If you are interested in this line of research, I suggest you read further GPT-2/paper/Language-Models-are-Unsupervised-Multitask-Learners-Radford-Wu/9405cc0d6169988371b2755e573cc28650d14dfe and GPT-3 The paper /abs/2005.14165. These two papers demonstrate that LLMs are capable of zero-shot and few-shot learning, and highlight the emergent capabilities of LLMs.GPT-3 remains a popular benchmark and base model for the training of the current generation of LLMs (e.g., ChatGPT)-we will discuss later as a separate entry the factors that led to the ChatGPT 's InstructGPT approach.
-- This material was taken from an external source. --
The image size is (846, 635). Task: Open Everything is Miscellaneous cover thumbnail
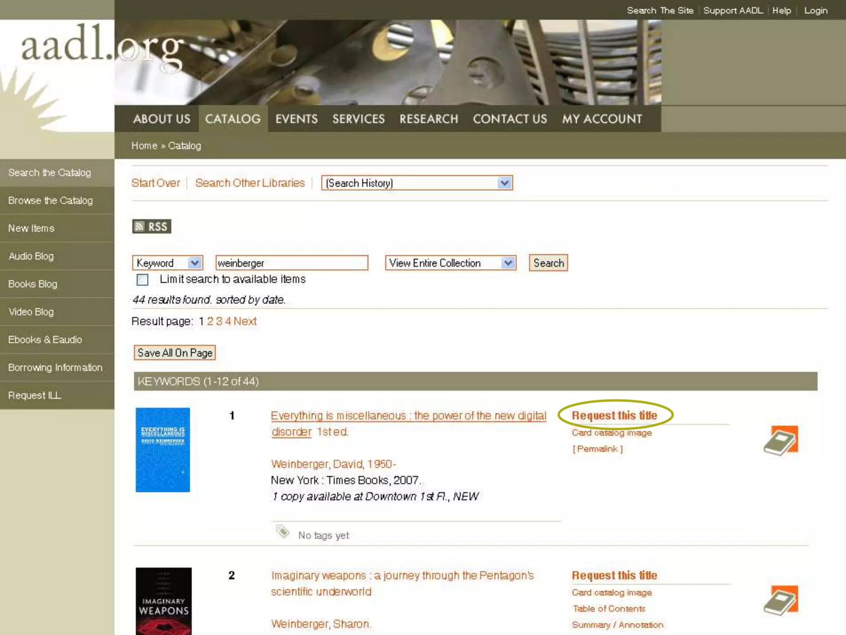tap(163, 450)
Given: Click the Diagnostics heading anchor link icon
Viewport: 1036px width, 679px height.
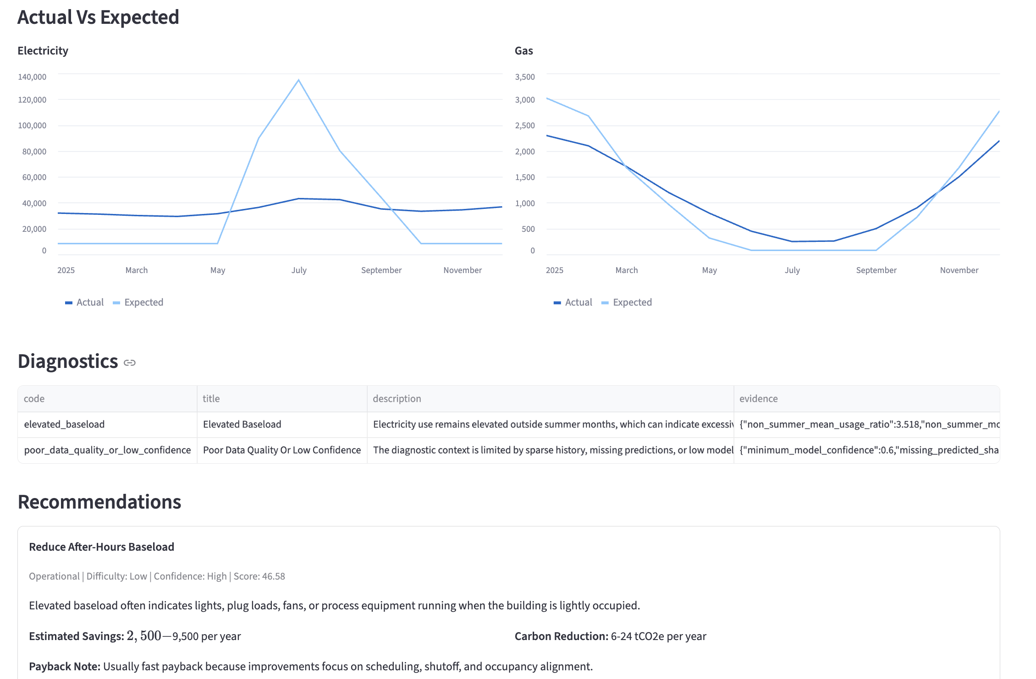Looking at the screenshot, I should point(130,363).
              Source: /paper/Improving-Language-Understanding-by-Generative-Radford-Narasimhan/cd18800a0fe0b668a1cc19f2ec95b5003d0a5035

（8）Lewis、Liu、Goyal、Ghazvininejad、Mohamed、Levy、Stoyanov respond in singing Zettlemoyer sentence-final interrogative particle2019Published in《BART: Denoising Sequence-to-Sequence Pre-training for Natural Language Generation, Translation, and Comprehension》，/abs/1910.13461

As mentioned earlier, BERT-type encoder-style LLMs are typically better suited for predictive modeling tasks, while GPT-type decoder-style LLMs are better at generating text. In order to take advantage of both, the BART paper above combines the encoder and decoder parts together (which is not very different from the original transformer architecture (the second paper in this list)).

Source:/abs/1910.13461

(9) Harnessing the Power of LLMs in Practice: A Survey on ChatGPT and Beyond by Yang, Jin, Tang, Han, Feng, Jiang, Yin and Hu in 2023./abs/2304.13712

This is not a research paper, but is probably the best architectural overview to date, showing the evolution of different architectures. However, in addition to discussing BERT-style masked language models (encoders) and GPT-style autoregressive language models (decoders), it provides useful discussion and guidance on pre-training and fine-tuning data.

                                          Evolutionary tree of modern LLM from /abs/2304.13712.